**GOAL**
Starting at the line containing "Where should I click to: Open the ЖІНКАМ" and ending with the last line of the data, copy out only those lines, requests included. Offset every coordinate in the answers by adding -100 to it.

**INPUT FOR THIS TASK**
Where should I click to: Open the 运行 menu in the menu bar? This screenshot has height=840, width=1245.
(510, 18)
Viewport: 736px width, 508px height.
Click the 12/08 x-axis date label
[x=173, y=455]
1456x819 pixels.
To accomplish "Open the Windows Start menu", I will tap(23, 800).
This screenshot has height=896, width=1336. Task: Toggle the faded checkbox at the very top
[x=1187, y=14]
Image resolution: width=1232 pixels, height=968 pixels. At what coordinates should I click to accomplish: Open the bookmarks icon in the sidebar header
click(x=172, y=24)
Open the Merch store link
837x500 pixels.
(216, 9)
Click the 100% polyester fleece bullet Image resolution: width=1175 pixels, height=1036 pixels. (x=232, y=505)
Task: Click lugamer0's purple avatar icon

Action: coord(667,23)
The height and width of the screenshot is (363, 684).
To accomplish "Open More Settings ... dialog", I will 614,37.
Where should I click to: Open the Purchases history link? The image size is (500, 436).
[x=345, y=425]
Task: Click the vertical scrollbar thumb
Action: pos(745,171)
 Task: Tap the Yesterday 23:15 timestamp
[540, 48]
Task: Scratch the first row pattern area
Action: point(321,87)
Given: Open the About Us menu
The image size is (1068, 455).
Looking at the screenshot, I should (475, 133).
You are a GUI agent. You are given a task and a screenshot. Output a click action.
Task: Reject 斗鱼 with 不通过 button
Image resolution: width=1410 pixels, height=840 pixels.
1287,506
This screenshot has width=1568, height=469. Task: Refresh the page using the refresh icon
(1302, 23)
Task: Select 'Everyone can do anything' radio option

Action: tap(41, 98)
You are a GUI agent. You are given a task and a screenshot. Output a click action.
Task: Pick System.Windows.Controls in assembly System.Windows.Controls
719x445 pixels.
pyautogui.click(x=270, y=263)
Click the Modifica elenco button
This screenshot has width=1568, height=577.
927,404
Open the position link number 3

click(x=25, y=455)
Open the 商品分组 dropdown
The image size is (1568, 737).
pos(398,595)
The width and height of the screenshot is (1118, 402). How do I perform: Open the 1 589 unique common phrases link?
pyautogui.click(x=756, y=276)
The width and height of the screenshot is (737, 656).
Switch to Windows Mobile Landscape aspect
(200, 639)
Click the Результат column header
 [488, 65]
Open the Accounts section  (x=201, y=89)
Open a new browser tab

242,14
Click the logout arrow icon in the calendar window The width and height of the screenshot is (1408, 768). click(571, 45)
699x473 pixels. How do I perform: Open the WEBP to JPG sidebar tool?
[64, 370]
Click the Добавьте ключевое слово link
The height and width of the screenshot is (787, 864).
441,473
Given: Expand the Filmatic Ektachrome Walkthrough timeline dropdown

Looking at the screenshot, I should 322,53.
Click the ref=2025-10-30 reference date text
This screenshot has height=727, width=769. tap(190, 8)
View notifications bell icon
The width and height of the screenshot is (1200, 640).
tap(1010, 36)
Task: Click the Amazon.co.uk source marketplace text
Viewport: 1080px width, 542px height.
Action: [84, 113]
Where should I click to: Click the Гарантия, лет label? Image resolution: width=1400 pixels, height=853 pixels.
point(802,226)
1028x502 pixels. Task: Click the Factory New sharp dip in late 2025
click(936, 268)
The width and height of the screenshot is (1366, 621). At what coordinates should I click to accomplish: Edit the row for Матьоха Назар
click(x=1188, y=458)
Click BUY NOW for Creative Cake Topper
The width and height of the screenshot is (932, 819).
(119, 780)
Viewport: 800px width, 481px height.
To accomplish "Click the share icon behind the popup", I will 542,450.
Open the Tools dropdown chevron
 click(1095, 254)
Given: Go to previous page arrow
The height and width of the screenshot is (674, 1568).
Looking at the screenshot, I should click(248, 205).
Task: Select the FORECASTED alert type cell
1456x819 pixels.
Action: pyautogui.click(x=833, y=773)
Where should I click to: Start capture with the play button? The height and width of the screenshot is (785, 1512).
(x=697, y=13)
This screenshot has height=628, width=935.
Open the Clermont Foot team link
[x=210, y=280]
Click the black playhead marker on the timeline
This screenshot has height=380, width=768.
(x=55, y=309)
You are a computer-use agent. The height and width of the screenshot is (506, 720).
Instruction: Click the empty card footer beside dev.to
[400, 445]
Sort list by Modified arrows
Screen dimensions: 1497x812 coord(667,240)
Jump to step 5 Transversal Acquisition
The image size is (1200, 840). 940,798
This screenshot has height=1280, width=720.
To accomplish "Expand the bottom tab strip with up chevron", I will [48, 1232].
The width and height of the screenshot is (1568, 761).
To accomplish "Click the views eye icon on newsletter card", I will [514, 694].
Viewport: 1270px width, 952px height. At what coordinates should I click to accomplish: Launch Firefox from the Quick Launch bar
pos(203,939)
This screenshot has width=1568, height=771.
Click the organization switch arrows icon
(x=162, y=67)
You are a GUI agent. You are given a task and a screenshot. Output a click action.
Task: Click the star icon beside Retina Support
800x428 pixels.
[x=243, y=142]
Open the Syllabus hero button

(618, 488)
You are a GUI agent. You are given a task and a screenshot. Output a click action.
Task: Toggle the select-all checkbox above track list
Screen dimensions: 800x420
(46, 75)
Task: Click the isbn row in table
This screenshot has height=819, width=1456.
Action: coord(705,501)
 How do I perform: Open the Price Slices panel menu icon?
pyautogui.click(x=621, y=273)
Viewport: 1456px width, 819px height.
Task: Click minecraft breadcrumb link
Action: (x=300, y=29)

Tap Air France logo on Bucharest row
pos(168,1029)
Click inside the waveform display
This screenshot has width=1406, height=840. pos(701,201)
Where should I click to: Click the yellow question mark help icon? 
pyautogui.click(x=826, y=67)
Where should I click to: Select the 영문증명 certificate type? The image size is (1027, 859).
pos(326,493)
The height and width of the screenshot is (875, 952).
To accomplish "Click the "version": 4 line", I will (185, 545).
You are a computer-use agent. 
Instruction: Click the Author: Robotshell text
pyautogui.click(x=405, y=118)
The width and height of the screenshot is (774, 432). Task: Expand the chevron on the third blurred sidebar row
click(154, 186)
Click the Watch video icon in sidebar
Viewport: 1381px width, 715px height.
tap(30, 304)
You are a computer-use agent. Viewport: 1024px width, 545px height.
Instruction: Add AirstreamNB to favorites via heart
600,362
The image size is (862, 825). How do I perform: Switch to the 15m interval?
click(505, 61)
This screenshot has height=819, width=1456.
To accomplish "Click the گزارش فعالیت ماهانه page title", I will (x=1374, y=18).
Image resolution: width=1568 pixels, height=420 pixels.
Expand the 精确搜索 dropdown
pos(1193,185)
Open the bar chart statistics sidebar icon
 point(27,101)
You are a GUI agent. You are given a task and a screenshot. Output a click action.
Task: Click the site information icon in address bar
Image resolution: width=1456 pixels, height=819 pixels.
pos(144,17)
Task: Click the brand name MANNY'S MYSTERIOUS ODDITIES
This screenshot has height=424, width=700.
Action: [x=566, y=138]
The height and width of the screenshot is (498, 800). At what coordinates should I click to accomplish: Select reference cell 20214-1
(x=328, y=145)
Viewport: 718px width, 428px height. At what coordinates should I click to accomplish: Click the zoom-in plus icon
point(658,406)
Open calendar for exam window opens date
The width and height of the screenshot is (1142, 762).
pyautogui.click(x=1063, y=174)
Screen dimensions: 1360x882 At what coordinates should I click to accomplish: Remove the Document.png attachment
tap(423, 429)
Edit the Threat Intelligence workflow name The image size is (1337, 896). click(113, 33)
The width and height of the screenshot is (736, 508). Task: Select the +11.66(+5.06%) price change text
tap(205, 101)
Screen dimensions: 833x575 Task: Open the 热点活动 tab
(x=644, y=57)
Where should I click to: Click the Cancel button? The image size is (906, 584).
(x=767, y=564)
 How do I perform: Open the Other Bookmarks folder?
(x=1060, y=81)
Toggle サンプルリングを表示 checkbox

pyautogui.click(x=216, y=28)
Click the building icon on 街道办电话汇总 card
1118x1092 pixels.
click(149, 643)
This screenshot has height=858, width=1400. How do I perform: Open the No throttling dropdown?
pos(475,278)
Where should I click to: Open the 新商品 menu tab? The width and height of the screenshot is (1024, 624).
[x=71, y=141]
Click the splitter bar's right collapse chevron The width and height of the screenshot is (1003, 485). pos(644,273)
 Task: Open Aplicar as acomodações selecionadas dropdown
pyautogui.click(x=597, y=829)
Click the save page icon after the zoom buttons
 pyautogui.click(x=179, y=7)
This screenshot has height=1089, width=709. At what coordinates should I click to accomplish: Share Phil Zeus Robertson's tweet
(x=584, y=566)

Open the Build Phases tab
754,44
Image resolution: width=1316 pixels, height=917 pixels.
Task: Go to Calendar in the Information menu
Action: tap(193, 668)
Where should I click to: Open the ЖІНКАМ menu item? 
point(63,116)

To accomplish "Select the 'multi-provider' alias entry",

**RESULT OF THE TASK**
Where should I click to: Open the ЖІНКАМ menu item? 
point(-37,16)

To accomplish "Select the 'multi-provider' alias entry",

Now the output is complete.